Something from Nothing: Finding Hashem Through Infertility

Looking back at my past IVF treatments, I am reminded of the book I read as a child, Something from Nothing

The book tells of a little boy, Joseph, whose grandfather shows him a beautiful blanket. As Joseph gets older and outgrows the blanket, his grandfather, a tailor, is always on hand to rework it into a coat, a vest, a handkerchief, and finally, a button. But when the button gets lost and Joseph is left with nothing, he is forced to use his own creativity and eventually turns the events into a story.

Fertility treatment takes on different forms: injections and pills; blood tests and ultrasounds; acupuncture and yoga; healthy eating and rest; and sometimes, emergency room visits and hospitalizations. Ultimately though, it would seem that all of the “somethings” come to nothing when a cycle fails. 

Each time that happens- each time the weeks of medications, monitoring, time, money, energy, hope, and prayer come to an end, I am faced with the option of sinking into my disappointment and pain or searching for meaning. 

Something that has caught my attention is the significance of the Hebrew dates surrounding my treatments. My first egg retrieval fell out just before Shabbat Parashat Shemot, which tells how the Jewish People were fruitful and multiplied in Egypt, and the following pregnancy test fell out on my grandfather’s first yahrzeit.

Since then, I have had nine egg retrievals, embryo transfers, pregnancy tests, and a miscarriage fall out on the fasts of Esther, 17 Tammuz, 9 Av, 10 Tevet, and other significant dates on the Jewish calendar.

Especially meaningful was a pregnancy test which fell out between the yahrzeits of Rav Mordechai Eliyahu and the Lubavitcher Rebbe, which are several days apart. Both figures have been spiritual mentors for my husband and me since our late teens, and have influenced the evolution of our relationship, lifestyle, and worldview. For the first time in nearly eight years of marriage, we got a positive result. The pregnancy unfortunately ended but we received tremendous encouragement from knowing it was possible.

When I pushed myself further to look at the situation creatively, I found that each treatment did not dissolve into nothingness but rather brought my attention to a different insight or lesson. 

To me, these were hints that Someone was watching over us and planning every detail of our journey. When I pushed myself further to look at the situation creatively, I found that each treatment did not dissolve into nothingness but rather brought my attention to a different insight or lesson. 

I began writing as a way of coping and found it to be healing and empowering, with my pen or keyboard becoming the key to unlock the lessons tucked away along my path. I held the power to introspect, interpret, and give meaning to my experiences, and to reorient failure towards spiritual and emotional growth.

The lesson I took away from my first IVF treatment in 2015, which was when I first jotted down a few lines that I titled “Something from Nothing,” was that parallel to the ways in which I communicate with G-d- by keeping halacha, praying, and trying to do good by others and seek out the good in every situation- He communicates back to me. 

Having treatment milestones so often coincide with spiritually auspicious (or inauspicious) times reminds me that while IVF can feel both incredibly calculated and completely random, the results are not determined by science or nature, but by G-d alone.

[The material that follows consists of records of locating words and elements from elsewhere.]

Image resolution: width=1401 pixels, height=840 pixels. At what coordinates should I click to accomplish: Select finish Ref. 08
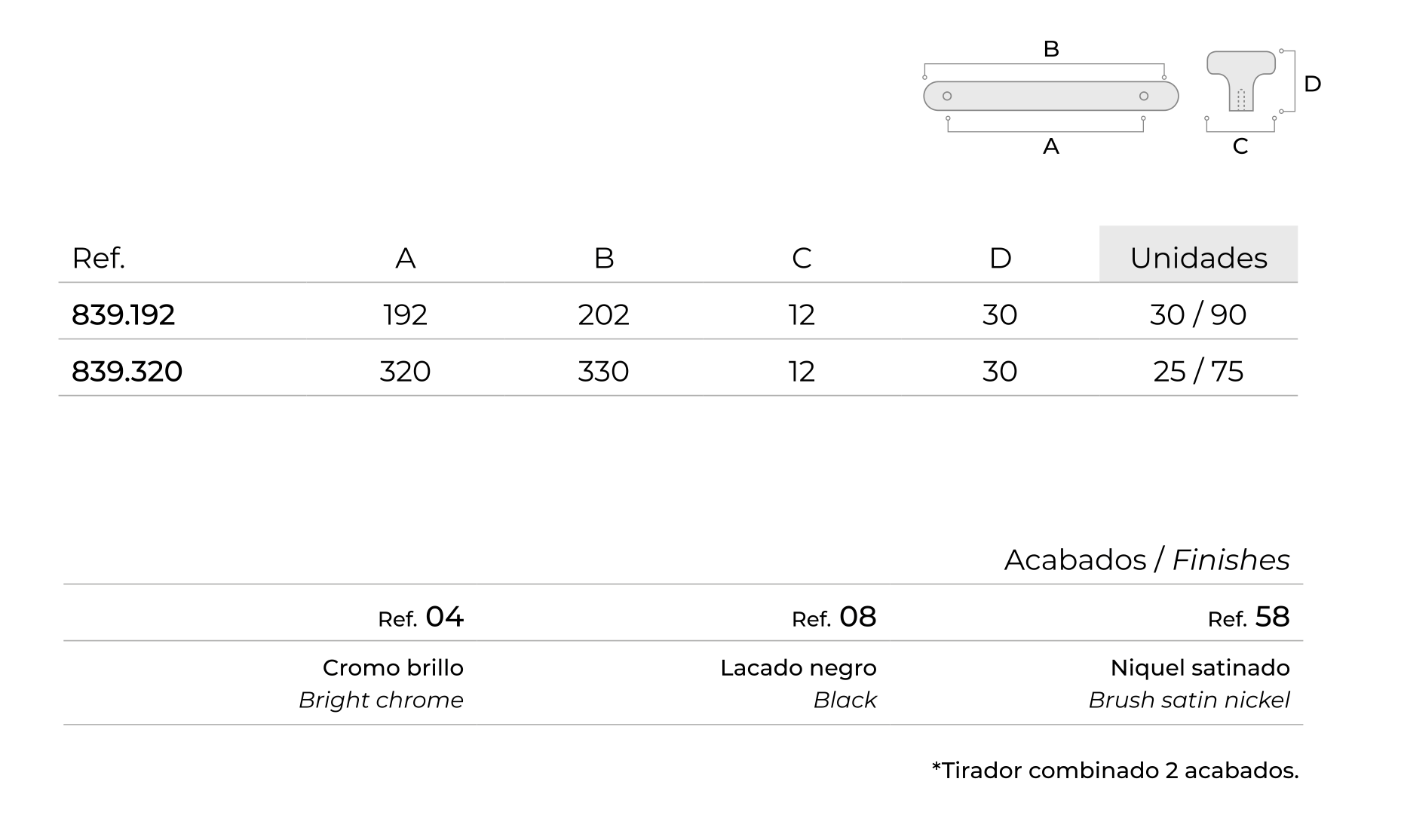[834, 617]
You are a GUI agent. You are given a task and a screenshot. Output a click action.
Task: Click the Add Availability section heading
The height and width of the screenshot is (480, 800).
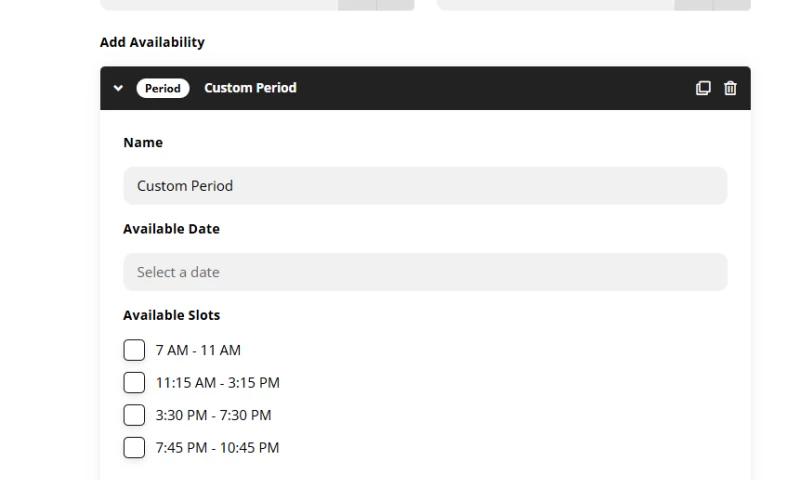tap(152, 42)
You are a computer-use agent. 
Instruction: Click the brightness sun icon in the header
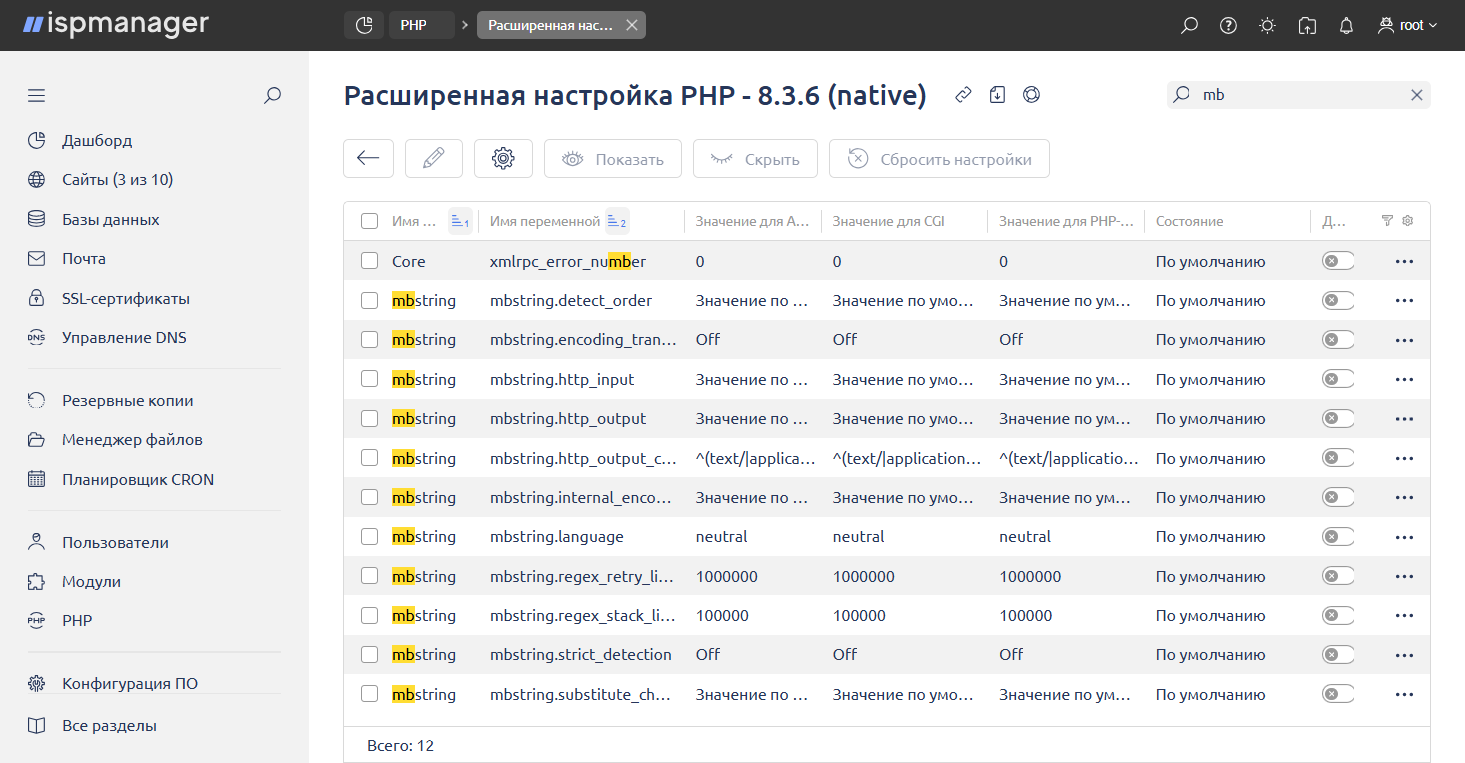tap(1266, 25)
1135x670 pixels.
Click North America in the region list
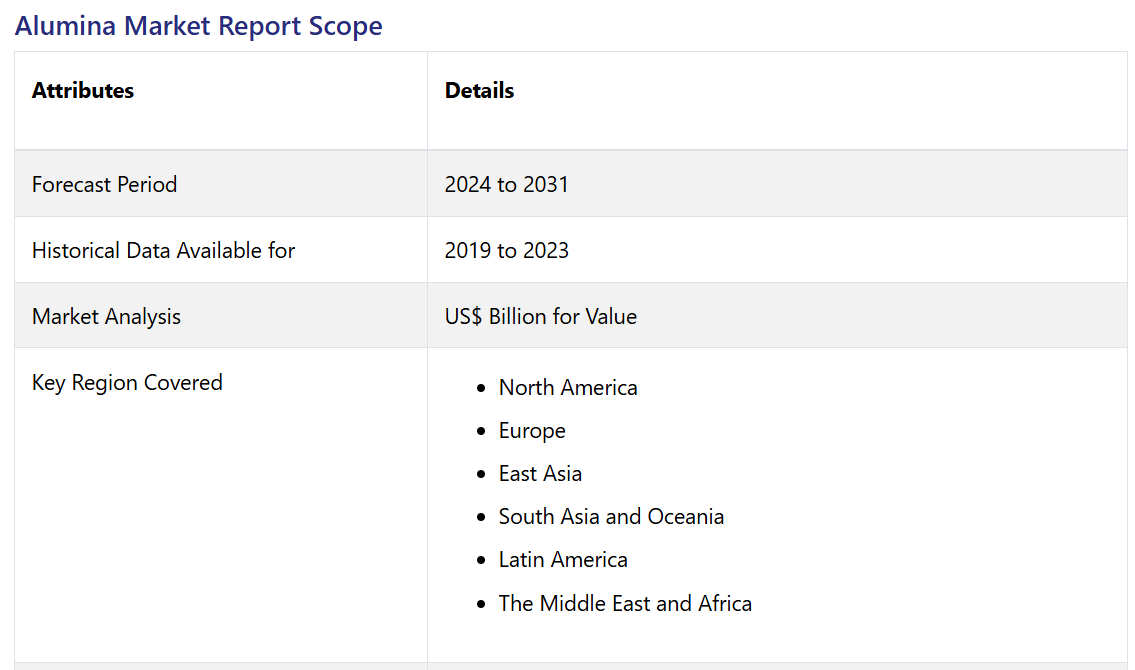click(x=568, y=387)
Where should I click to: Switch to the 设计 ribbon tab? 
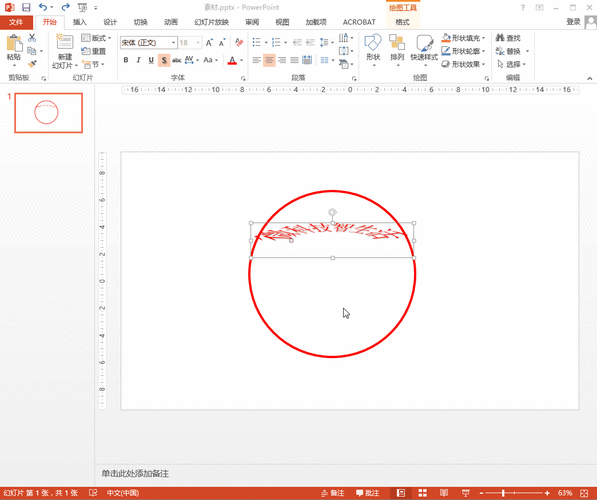coord(110,22)
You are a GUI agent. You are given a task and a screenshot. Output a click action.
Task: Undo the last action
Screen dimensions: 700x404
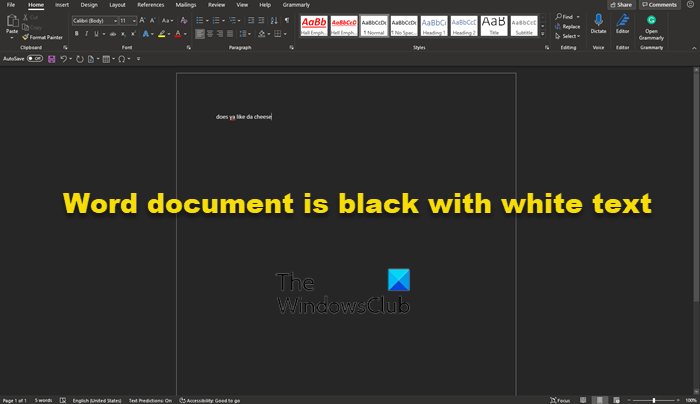[x=64, y=59]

And witnessing my ability to use my challenges to refine my character- by enhancing my sensitivity and resilience, and choosing to focus on the positive in the context of a seemingly negative situation- helps me understand that whatever G-d decides is ultimately for my benefit. 

Living with the awareness that everything is from G-d and for the best is one of the primary goals of Avodat Hashem, and everyone faces tailor-made challenges to help them reach that conclusion. Of course, I still hope and pray for the blessing of biological children. In the meantime though, I find comfort and strength in the knowledge that each step of my journey has been lovingly and meticulously planned to bring out the best in me.